Now, this is not a hard question to answer. “Oh, I’m not married.” But this now puts the other women in a tough place. She relates to other women, and has likely been related to for much of her life, through marriage and possibly kids but if she is talking to a single women she may feel out of her depth. What usually happens, sisters, AFTER you say that you aren’t married? “Oh, that’s too bad. Don’t worry, It’ll happen one day” and then they’re off to find someone that they can comfortably relate to. And we are left on the sidelines…again…
Because of this we tend to feel unconnected. Now this is mostly not OUR fault but really that of society and the church for laying such an emphasis on family that they have almost excluded those who are unmarried in their midst. But note that I said MOSTLY not our fault…

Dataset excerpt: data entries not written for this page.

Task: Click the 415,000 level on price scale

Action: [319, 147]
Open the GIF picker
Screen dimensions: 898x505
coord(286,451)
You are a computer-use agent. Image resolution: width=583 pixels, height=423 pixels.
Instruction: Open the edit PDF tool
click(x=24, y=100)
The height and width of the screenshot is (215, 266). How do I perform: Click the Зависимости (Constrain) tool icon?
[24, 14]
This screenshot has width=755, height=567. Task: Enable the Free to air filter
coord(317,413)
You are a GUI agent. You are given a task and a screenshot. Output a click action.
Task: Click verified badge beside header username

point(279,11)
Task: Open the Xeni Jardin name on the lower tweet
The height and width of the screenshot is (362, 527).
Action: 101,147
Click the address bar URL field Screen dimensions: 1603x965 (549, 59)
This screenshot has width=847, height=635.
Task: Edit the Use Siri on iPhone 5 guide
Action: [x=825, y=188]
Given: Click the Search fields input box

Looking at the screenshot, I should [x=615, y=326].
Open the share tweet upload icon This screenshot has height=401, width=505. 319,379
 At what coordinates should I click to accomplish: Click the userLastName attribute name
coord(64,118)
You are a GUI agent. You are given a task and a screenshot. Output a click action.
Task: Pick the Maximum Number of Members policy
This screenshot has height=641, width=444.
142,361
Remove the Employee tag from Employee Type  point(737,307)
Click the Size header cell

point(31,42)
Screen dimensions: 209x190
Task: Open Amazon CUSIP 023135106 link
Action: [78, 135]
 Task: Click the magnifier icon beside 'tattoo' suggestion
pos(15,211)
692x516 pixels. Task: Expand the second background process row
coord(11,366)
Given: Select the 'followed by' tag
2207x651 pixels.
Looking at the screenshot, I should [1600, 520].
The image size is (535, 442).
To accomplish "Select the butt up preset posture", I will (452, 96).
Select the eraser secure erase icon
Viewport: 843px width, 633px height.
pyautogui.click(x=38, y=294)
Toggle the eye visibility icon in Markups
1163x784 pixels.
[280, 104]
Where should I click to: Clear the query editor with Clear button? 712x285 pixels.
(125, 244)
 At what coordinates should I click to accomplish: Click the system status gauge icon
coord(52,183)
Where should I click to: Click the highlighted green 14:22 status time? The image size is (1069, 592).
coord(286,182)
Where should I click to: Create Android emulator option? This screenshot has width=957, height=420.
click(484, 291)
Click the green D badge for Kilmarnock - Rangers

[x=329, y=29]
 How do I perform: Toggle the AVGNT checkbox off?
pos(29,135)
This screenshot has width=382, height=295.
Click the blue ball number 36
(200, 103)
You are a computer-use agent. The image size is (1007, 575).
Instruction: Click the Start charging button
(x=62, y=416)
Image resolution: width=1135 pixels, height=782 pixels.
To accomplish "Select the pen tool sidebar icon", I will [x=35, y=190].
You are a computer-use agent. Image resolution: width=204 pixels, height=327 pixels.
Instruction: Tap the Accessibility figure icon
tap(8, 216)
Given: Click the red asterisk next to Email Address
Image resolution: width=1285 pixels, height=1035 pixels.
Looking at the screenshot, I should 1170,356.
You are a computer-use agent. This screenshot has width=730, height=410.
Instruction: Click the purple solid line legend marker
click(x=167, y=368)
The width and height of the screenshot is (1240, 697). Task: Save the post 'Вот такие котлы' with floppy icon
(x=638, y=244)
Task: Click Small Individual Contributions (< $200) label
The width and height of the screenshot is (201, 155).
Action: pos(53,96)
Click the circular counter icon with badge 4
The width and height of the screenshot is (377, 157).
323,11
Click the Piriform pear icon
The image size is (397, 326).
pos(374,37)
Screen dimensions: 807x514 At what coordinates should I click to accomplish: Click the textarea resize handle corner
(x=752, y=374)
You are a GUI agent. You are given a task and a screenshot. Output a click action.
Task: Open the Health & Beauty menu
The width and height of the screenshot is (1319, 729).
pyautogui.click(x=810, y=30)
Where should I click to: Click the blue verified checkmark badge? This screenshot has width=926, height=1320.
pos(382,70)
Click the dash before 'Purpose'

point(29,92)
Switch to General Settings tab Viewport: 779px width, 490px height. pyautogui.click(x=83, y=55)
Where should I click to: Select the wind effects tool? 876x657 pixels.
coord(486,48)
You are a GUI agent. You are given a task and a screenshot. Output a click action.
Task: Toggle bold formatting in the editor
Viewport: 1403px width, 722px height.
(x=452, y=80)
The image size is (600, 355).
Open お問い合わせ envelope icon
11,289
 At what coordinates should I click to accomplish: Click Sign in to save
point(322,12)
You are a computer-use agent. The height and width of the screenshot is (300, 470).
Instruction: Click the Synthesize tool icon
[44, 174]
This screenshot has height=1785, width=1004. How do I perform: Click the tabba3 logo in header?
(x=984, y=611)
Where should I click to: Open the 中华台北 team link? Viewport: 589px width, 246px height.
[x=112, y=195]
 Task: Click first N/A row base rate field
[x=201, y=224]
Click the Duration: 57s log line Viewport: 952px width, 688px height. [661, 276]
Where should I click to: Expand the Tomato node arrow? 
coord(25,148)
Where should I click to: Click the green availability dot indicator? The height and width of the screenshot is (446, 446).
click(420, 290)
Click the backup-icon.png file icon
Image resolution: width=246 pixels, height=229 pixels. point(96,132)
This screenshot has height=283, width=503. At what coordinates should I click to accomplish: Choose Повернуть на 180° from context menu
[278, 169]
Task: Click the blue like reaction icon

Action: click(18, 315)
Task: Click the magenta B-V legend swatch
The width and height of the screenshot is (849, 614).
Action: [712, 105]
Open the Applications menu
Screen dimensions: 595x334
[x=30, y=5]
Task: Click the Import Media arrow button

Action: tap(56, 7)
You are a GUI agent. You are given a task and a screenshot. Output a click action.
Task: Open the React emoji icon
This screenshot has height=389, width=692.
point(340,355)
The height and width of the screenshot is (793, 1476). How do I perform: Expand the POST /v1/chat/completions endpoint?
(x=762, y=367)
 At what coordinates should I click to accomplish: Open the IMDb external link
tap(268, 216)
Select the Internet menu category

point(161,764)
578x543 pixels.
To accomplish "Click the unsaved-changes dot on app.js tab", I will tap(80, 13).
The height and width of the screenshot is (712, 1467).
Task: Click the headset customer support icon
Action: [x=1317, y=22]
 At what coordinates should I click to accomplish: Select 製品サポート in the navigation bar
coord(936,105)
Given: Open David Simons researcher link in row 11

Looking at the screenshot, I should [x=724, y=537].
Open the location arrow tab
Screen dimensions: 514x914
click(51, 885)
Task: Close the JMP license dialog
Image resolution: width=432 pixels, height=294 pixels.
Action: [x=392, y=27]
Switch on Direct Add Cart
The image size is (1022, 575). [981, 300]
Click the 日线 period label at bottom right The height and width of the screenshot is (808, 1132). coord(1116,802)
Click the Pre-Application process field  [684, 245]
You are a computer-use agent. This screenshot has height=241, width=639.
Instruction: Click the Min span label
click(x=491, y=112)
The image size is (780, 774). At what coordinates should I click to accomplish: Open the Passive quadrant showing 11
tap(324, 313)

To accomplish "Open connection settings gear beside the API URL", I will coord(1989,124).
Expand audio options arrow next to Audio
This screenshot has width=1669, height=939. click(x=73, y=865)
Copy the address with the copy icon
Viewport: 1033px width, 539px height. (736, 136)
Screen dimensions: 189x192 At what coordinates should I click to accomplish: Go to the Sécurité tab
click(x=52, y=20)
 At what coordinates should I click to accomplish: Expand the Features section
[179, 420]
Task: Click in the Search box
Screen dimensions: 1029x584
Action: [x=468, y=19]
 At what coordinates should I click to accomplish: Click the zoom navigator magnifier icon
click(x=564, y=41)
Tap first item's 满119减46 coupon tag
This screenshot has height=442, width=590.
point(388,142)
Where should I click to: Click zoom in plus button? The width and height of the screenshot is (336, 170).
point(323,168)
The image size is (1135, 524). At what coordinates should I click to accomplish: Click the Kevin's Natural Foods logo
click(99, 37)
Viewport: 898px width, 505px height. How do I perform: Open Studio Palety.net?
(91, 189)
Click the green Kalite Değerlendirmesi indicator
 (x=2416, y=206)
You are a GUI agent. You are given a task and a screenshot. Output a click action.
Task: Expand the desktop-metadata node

We need to take on the responsibiliy of ENGAGING people. When that new acquaintance asks the inevitable “Are you married?” question we need to speak truthfully (“No, I am not married.”) but don’t stop there. They are trying to relate to you, to connect to you, so help them out. They don’t know what else they can talk to you about so show them.
“No, I’m not married. BUT there is something that I’m quite passionate about and that is…(insert interest here).” It can be anything that you are interested in–working with the youth, cooking, golf, reading classic novels, painting, hanging out with your adorable nephews, running, jumping up and down while your hair is on fire…whatever. Just give them SOMETHING with which to connect with you. ENGAGE their interest. The ball is in your court–go in for the point! They have unwittingly opened the door for you to connect to them through something other than marriage or children. Take control of the moment. You could even ask them about their family and kids (something that is likely near and dear to their heart!). If you engage them it is more likely that they will feel comfortable talking with you again as they have something to ask you about. “How are your nephews?” “How is youth going?” “I’ll bet the rain has put a damper on your golf game!”
We as singles need to help people out and show them how to relate to us. Then we will develop meaningful connections (which is essential for singles) and will perhaps teach others how to relate to the next single person they meet.
Reach out and get connected! Don’t leave it to others to involve you! Just dive in!